Final answer:
To obtain the given data, a procedure could involve titrating lead nitrate with potassium iodide and collecting the precipitated lead iodide. The moles of lead iodide formed can be calculated using the given mass and molar mass. The concentration of lead nitrate can be calculated using the moles and volume of the sample.
Step-by-step explanation:
To obtain the given data, a procedure could involve titrating 10.0 mL of lead nitrate solution with 38.7 mL of potassium iodide solution and then collecting the precipitated lead iodide. The procedure should be performed in a controlled environment and under proper safety measures.
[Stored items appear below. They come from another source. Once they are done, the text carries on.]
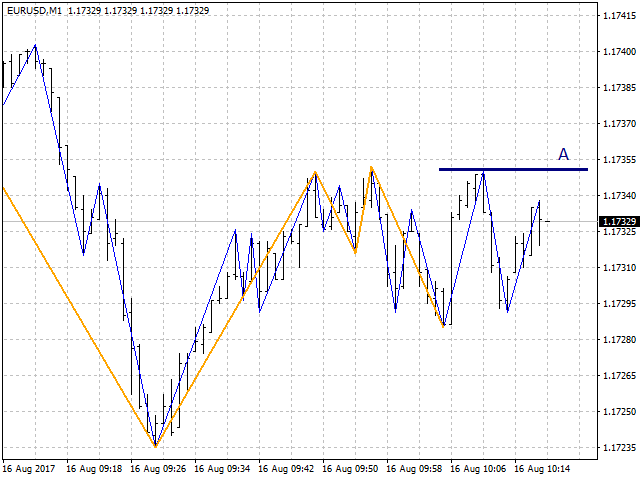
Task: Click the 1.17235 price scale label
Action: pyautogui.click(x=619, y=448)
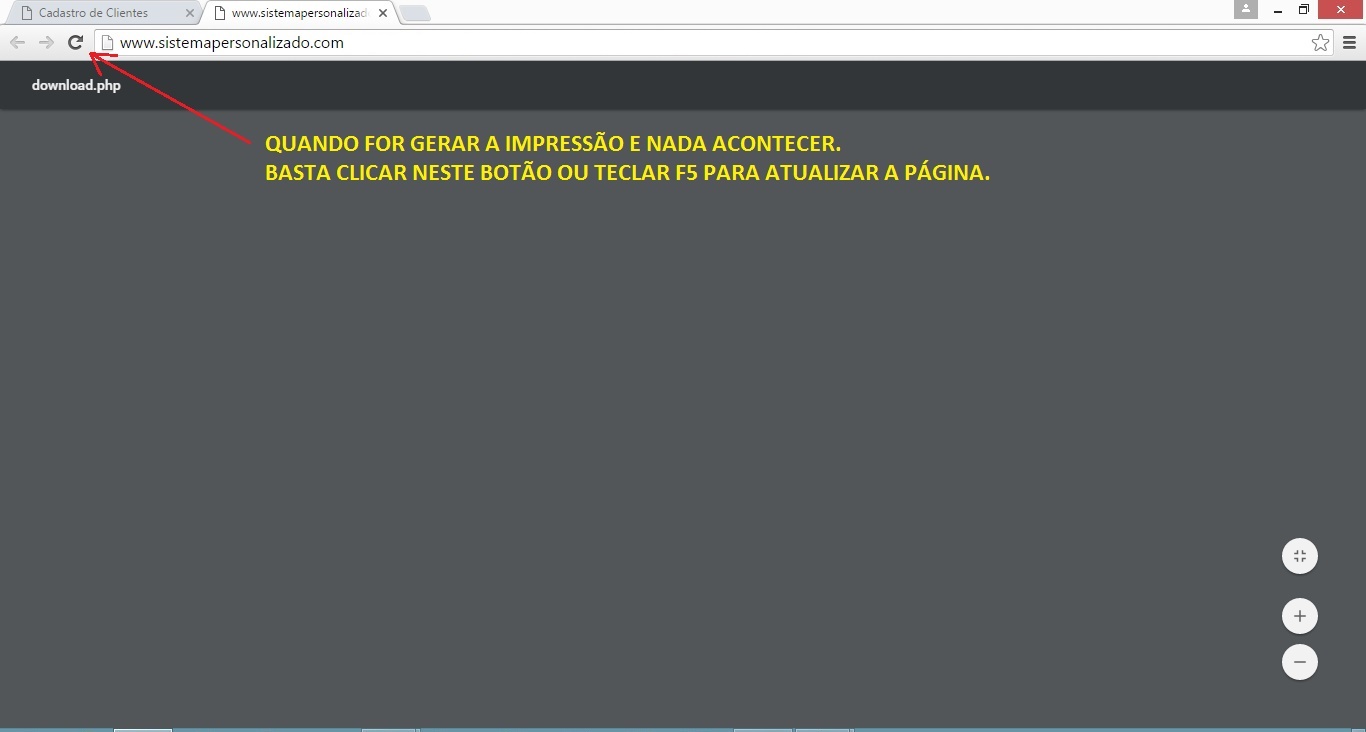Zoom out on the PDF viewer
The height and width of the screenshot is (732, 1366).
(x=1299, y=662)
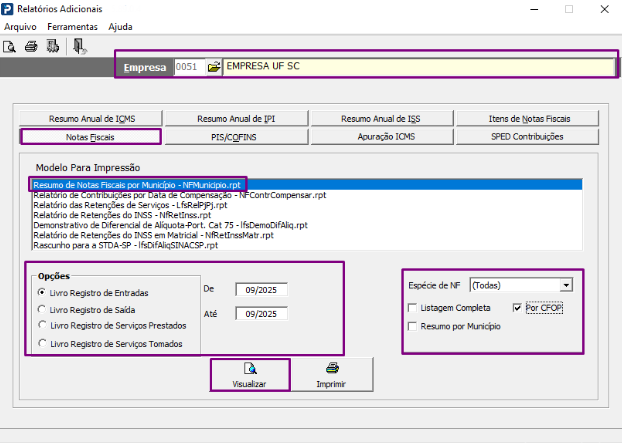Image resolution: width=623 pixels, height=443 pixels.
Task: Open the Arquivo menu
Action: (x=21, y=25)
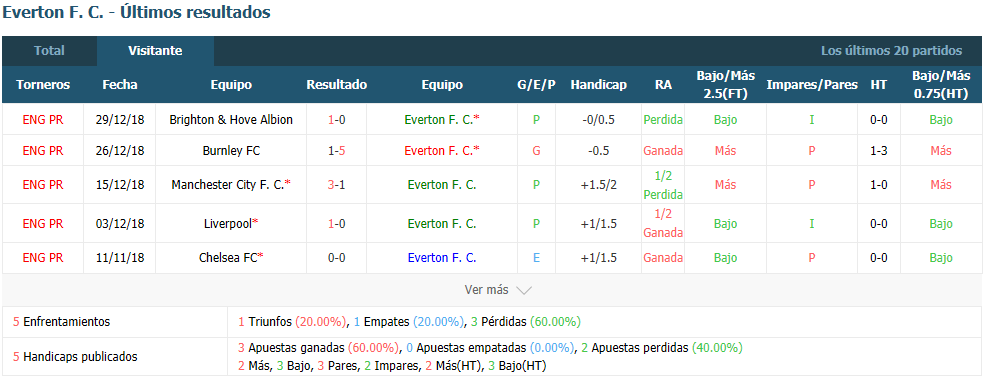The height and width of the screenshot is (377, 985).
Task: Open Los últimos 20 partidos selector
Action: 891,51
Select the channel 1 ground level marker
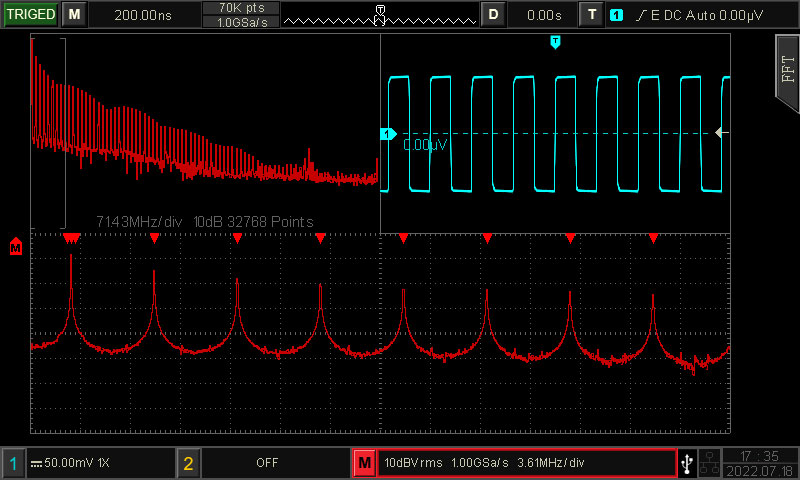This screenshot has width=800, height=480. tap(388, 134)
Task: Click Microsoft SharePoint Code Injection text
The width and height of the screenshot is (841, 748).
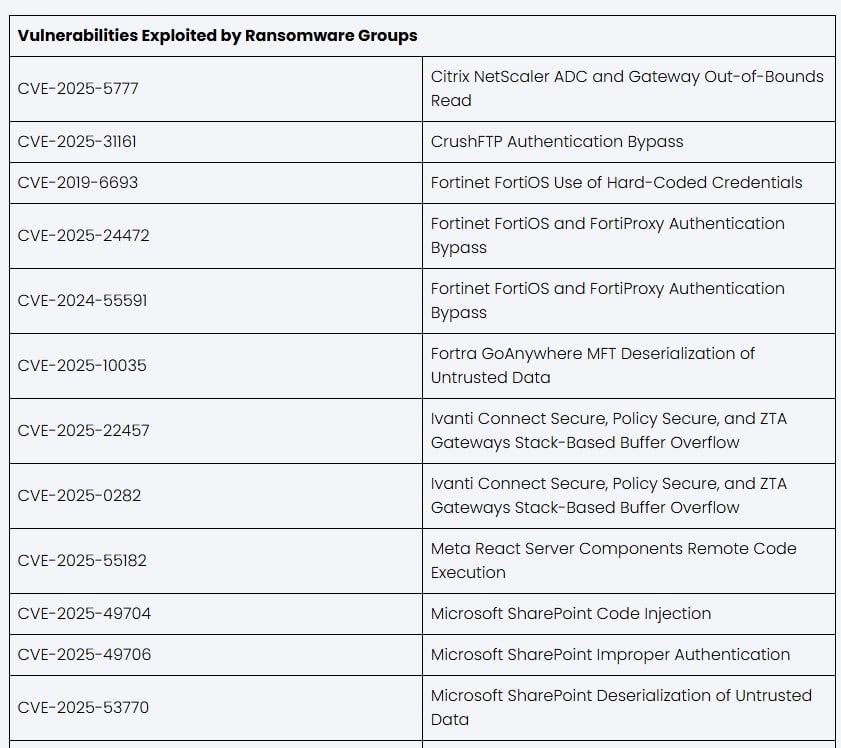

In order to calculate the moles of lead iodide formed (part b.i), you can use the given mass of lead iodide (12.78 g) and its molar mass (461.01 g/mol) to calculate the moles of the compound.
The moles of lead nitrate in the 10.0 mL sample (part b.ii) can be calculated using the volume of the sample and the concentration of the lead nitrate solution.
The concentration in mol/L of the lead nitrate solution (part b.iii) can be calculated using the moles of lead nitrate and the volume of the sample.
The valence electron configuration of lead is [Xe] 4f^14 5d^10 6s^2 6p^2, and the valence electron configuration of iodine is [Kr] 4d^10 5s^2 5p^5 (part c).
In the formation of PbI2, lead transfers its 2 valence electrons to iodine to satisfy the octet rule (part d).
To form PbI4, lead would need to have an expanded octet. However, based on its electron configuration, it is not favorable for lead to form PbI4.